My two favorite Williams stories were told by my late friend Bill Kirwin, the founding editor of Nine. When a student at Boston College in the mid-1950s, Kirwin got to know Sammy White, the Red Sox catcher, and one day White invited Kirwin into the Red Sox locker room to meet the team. Most of the players gave the gawky college kid Kirwin a perfunctory handshake and otherwise ignored him. But Kirwin says Williams, of all people, TED WILLIAMS looked him in the eye and genuinely talked with him, listened to him, asked him about what he was studying at school, took the time and effort to treat him, a nobody from nowhere who had absolutely nothing to offer Williams, with sincere respect. Kirwin never forgot it.

A while later, Kirwin went to a Boston hospital to visit a classmate of his who was seriously ill. He walks into the hospital room, and who is there visiting his friend, but Ted Williams, once again being as nice and friendly and gentle as could be.

But then, apparently the news media heard that Williams was in this hospital, and a TV film crew comes bustling into the room, lights glaring, reporter shoving his microphone in Williams' face.

Williams goes ballistic, in a profanity-filled tirade, screams at the reporter and his crew, threatens to beat the crap out of them if they don't disappear this instant. The TV crew scurries away.

After they're gone, Williams, still trembling with rage, does his best to explain to Kirwin and his friend: "I don't do this because I want to. I do it because I HAVE to."

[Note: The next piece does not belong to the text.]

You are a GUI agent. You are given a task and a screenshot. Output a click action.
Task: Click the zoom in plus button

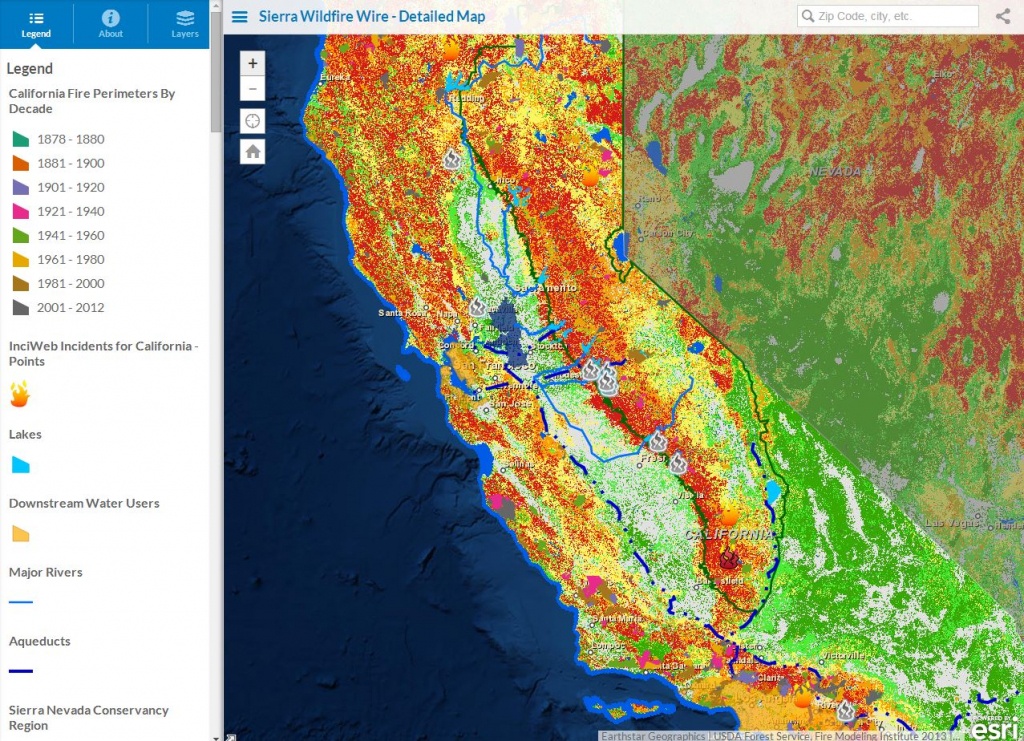(252, 63)
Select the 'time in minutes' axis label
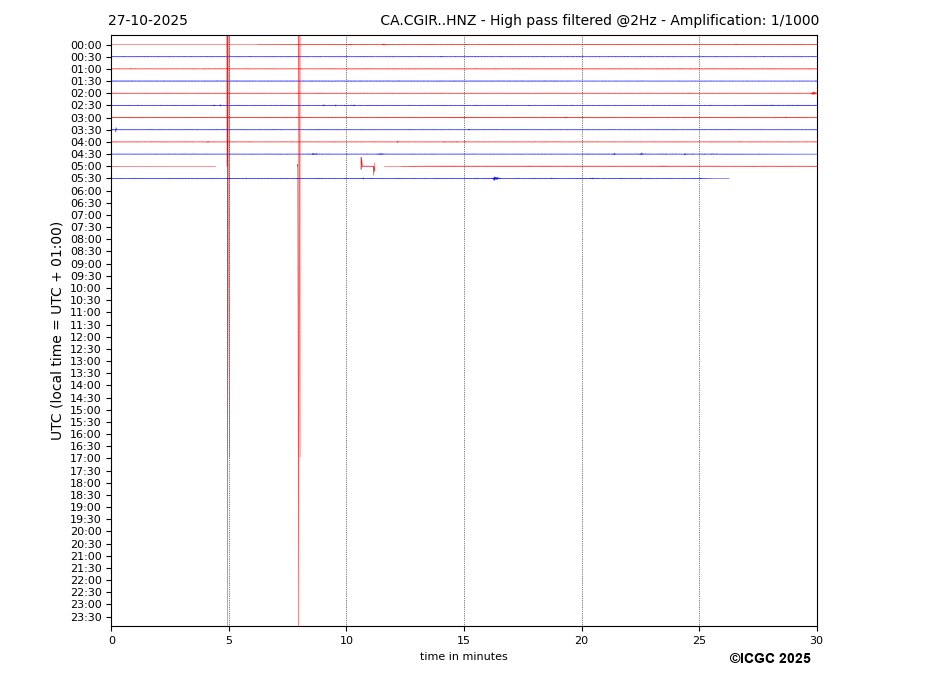Screen dimensions: 927x696 pyautogui.click(x=463, y=657)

Which Kirwin took to mean that Williams wasn't seeking to create publicity for himself as the do-gooding superstar, rather, as the half-Mexican poor kid from the broken home, he was compelled to reach out and support people in trouble or in need.
   8. Morty Causa  Posted: July 03, 2009 at 02:34 PM (#3241489)
Cold Prosimian:

Well, thanks for the compliment (as I perceived it to be), but it really wasn't that quick. It took me about an hour to draft that, and I see some pretty sloppy phraseology. If I could, I'd probably edited for clarity and redundancy. If it is quick, you might keep in mind that anything I write on Williams has a wellspring of some 45+ years thinking about him. I've live through the evolution the popular culture has gone through with regard to Williams's iconic status.
   9. Morty Causa  Posted: July 03, 2009 at 02:49 PM (#3241494)
Steve Treder:

Well put. Liked the stories. They're indicative. Both the good and the bad need to be taken into account without necesarily reconciling them in one pin on the wall Prufrockian formulation. When I read Richard Wilbur's poem Tywater as a sophomore in college many years ago I immediately thought of Ted Williams. It concludes:

The violent, neat and practiced skill
Was all he loved and all he learned;
When he was hit, his body turned
To clumsy dirt before it fell.

And what to say of him, God knows.
Such violence. And such repose.
   10. VoodooR  Posted: July 03, 2009 at 02:53 PM (#3241496)
45 minutes is quick. It was fantastic.